━━━ Textausschnitt
Screenshot der Falschbehauptung auf Tiktok.
Mehrere virale Beiträge auf Tiktok behaupten, dass ab April eine Strafzahlung für verpasste Arzttermine eingeführt werden soll. Eine solche neue Regelung gibt es jedoch nicht. (Quelle: Tiktok; Screenshot: CORRECTIV.Faktencheck)

Ein Sprecher des Bundesgesundheitsministeriums (BMG) schrieb uns, dass man auch im BMG von einem Beschluss zu einer Strafgebühr für verfallene Arzttermine nichts gehört habe. Ärzte könnten zwar, so erklärte uns der Sprecher, laut Bürgerlichem Gesetzbuch ein Ausfallhonorar geltend machen, wenn ein Patient nicht zu seinem Termin erscheint, aber: „Kann die Ärztin oder der Arzt in der betreffenden Zeit eine andere Patientin oder einen anderen Patienten behandeln, dürfte in der Regel kein Anspruch auf ein Ausfallhonorar bestehen.“ 

Auch Roland Stahl von der Kassenärztlichen Bundesvereinigung bestätigte uns, dass in den meisten Fällen einfach ein anderer Patient in der Zeit des nicht wahrgenommenen Termins behandelt würde. Wie das Deutsche Ärzteblatt im Jahr 2023 berichtete, sind Ärztinnen und Ärzte dazu verpflichtet, wenn möglich jemand anderen zu behandeln, weil sie sonst böswillig einen Verdienstausfall provozieren würden. Anders als in den Tiktok-Videos behauptet, gibt es auch keine allgemeingültige festgelegte Frist von 24 Stunden, zu der man einen Termin absagen müsste, schreibt das Ärzteblatt

Gebühr für nicht wahrgenommene Arzttermine in den meisten Fällen nicht durchsetzbar

Ausnahmen gibt es unter Umständen bei Bestellpraxen, in denen Termine exklusiv für eine Patientin oder einen Patienten gemacht werden – das kann etwa bei einer Psychotherapie oder Physiotherapie der Fall sein, sowie bei ambulanten Operationen. Ob und in welcher Höhe diese Ausfallhonorare gerechtfertigt sind, beschäftigt immer wieder Gerichte, wie etwa die Verbraucherzentrale schreibt. Eine allgemein gültige Rechtsgrundlage gebe es nicht. Auch Politik und Krankenkassen sind sich uneinig. Bundesgesundheitsminister Karl Lauterbach etwa ist gegen eine Gebühr für versäumte Arzttermine, der Chef der Kassenärztlichen Vereinigung, Andreas Gassen, ist jedoch dafür.

Zuletzt hatte die Kassenärztliche Bundesvereinigung im September 2024 eine Strafgebühr gefordert, die von Krankenkassen übernommen werden sollte – ein Vorschlag, der viel Kritik erntete.

Krankenkassen übernehmen solche Ausfallhonorare bisher nicht, sie zahlen nur für erbrachte Leistungen, wie das Deutsche Ärzteblatt 2023 schrieb. Gesetzlich und privat Krankenversicherte müssen sie aus eigener Tasche zahlen. Dafür gibt es aber auch Ausnahmen, zum Beispiel wenn sie durch einen Unfall den Termin nicht wahrnehmen können.
━━━━━━
━━━ Auszüge aus Daten
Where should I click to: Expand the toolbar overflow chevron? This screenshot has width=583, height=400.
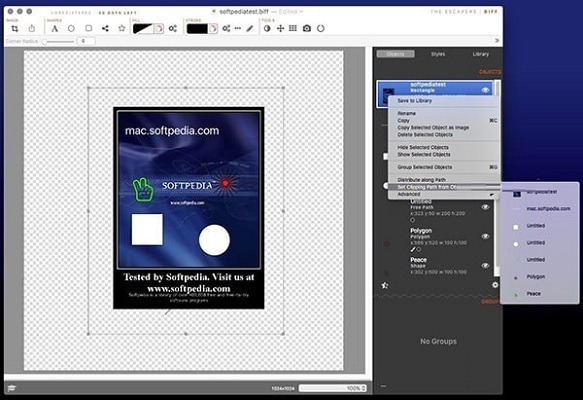click(x=497, y=41)
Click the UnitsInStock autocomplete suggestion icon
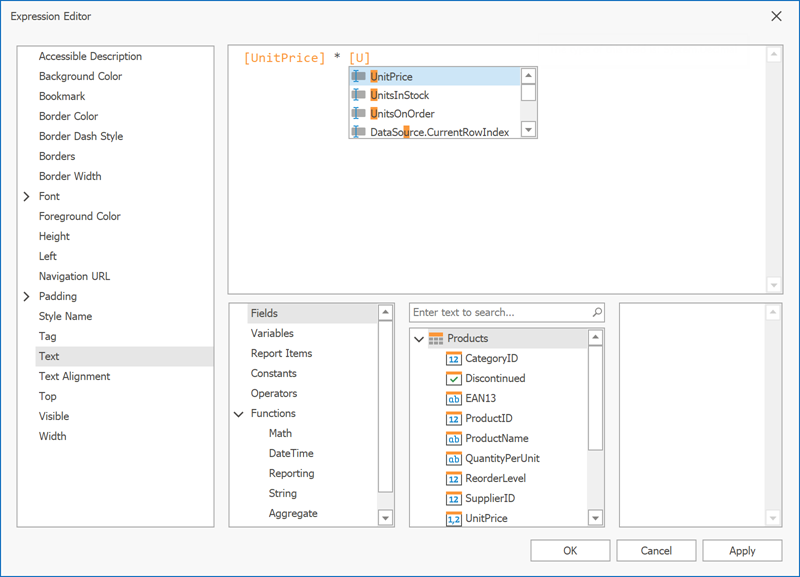800x577 pixels. tap(359, 95)
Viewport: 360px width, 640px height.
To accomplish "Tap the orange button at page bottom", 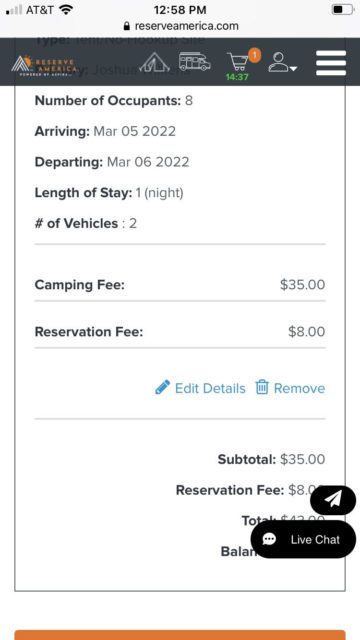I will coord(180,635).

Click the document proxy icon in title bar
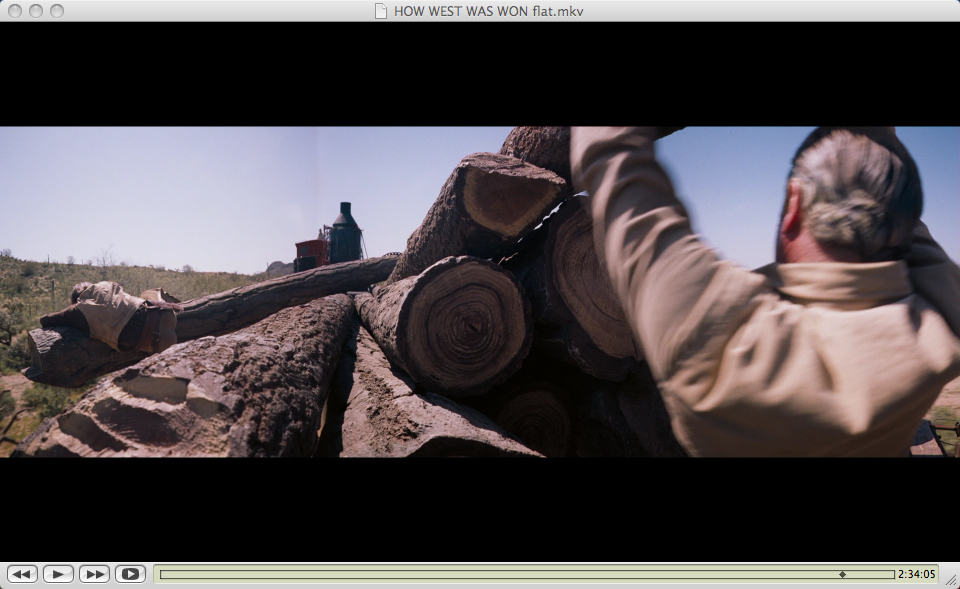coord(380,11)
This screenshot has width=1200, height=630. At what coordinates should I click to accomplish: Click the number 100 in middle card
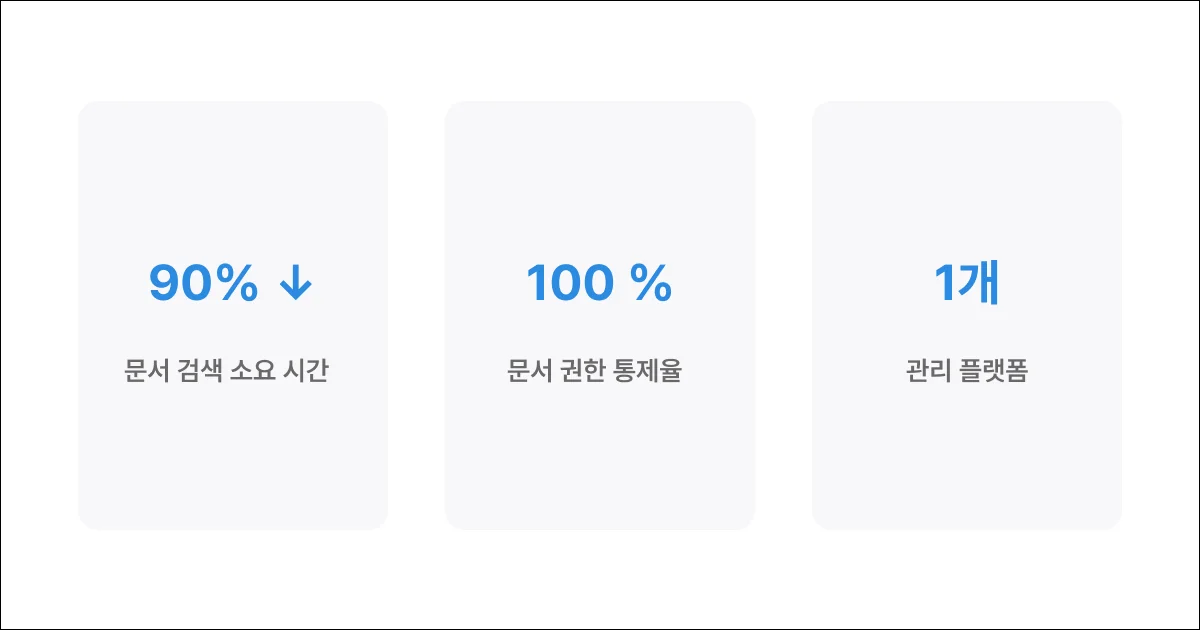pyautogui.click(x=570, y=285)
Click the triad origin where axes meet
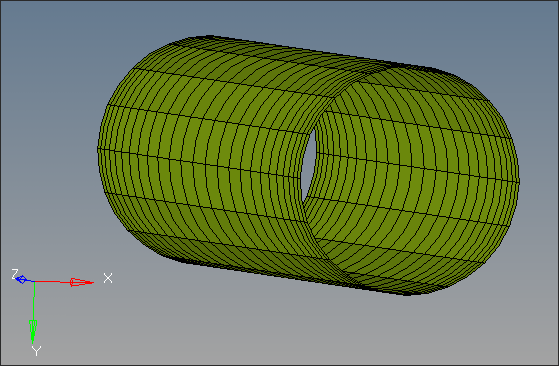The image size is (559, 366). [34, 282]
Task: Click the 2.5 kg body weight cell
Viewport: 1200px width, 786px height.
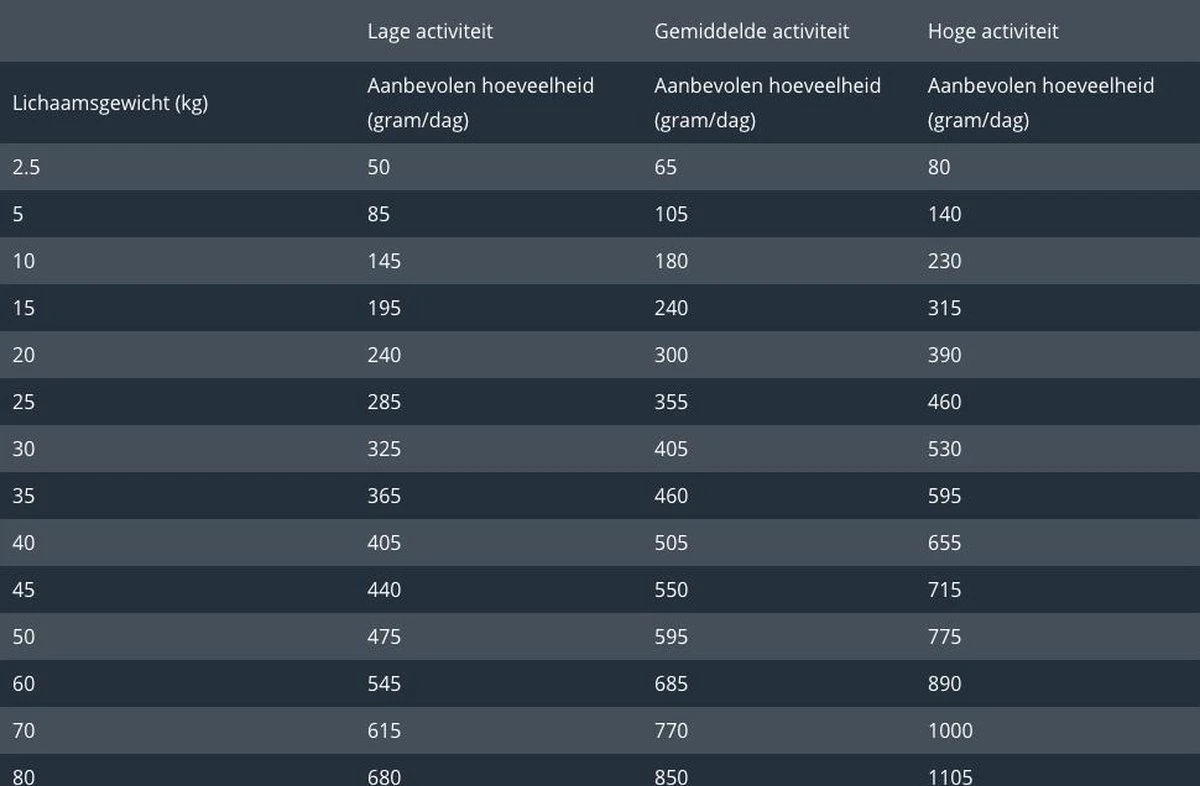Action: [26, 167]
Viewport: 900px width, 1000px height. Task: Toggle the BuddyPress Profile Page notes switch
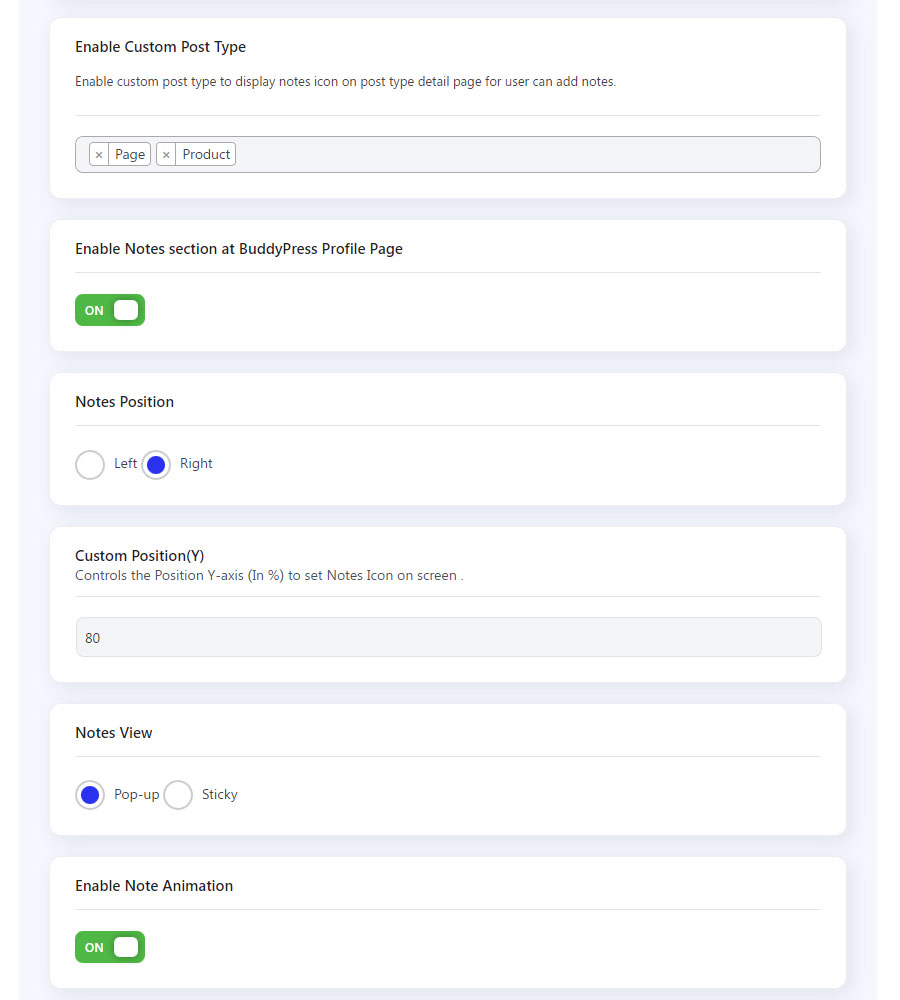click(x=110, y=310)
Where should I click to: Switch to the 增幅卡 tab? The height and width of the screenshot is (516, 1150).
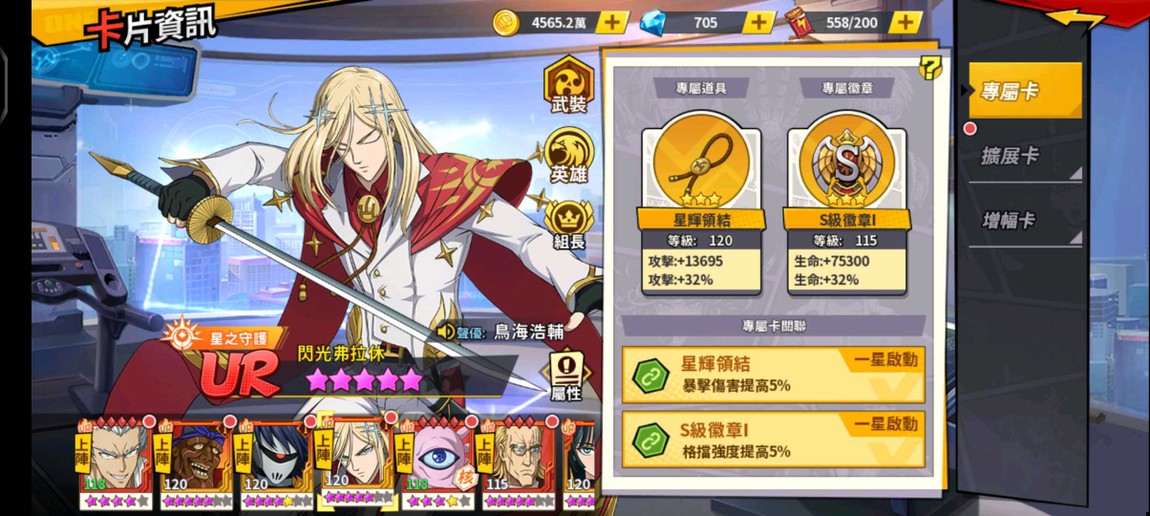point(1025,220)
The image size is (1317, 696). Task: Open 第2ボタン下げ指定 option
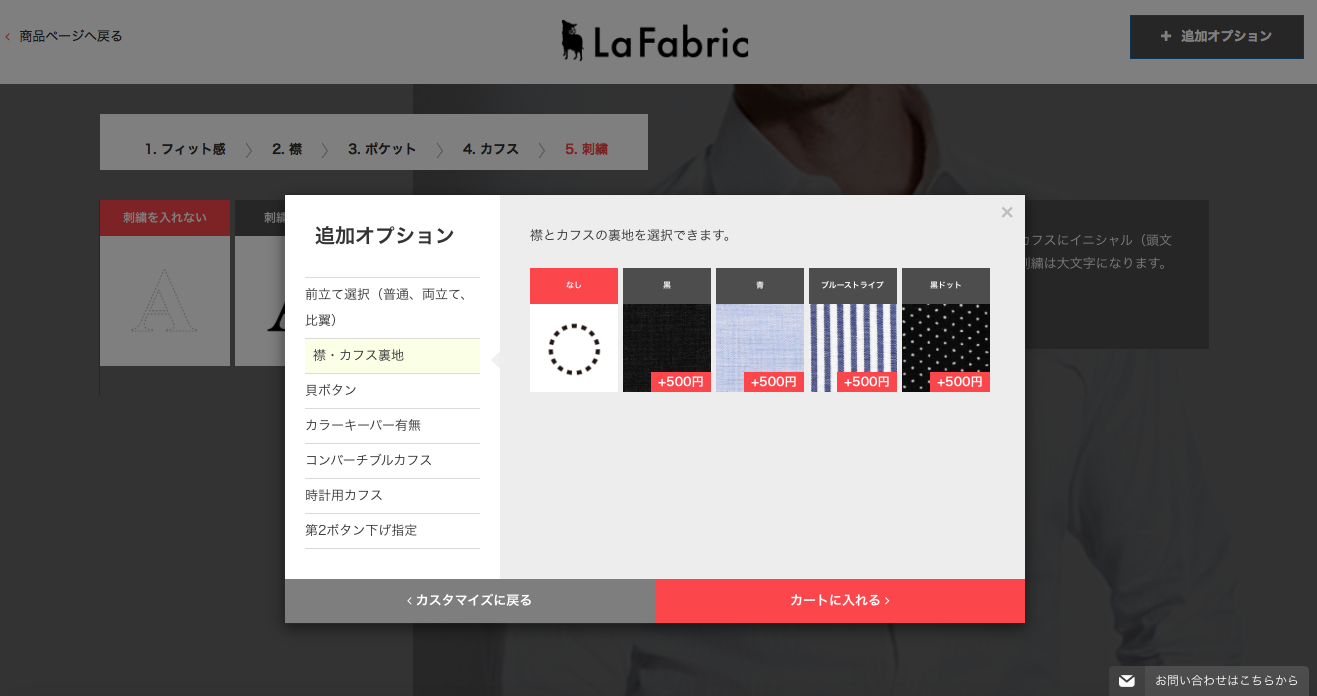point(392,531)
━━━━━━
Aufgabe im Detail -> Schreib aus dem Text über Gebühren für verpasste Arzttermine alles von „Zuletzt hatte die“ bis hinunter zu „viel Kritik erntete.“ noch einmal ab. Tausche dabei „viel Kritik“ gegen „scharfe Kritik“.

Ausgearbeitete Lösung ->
Zuletzt hatte die Kassenärztliche Bundesvereinigung im September 2024 eine Strafgebühr gefordert, die von Krankenkassen übernommen werden sollte – ein Vorschlag, der scharfe Kritik erntete.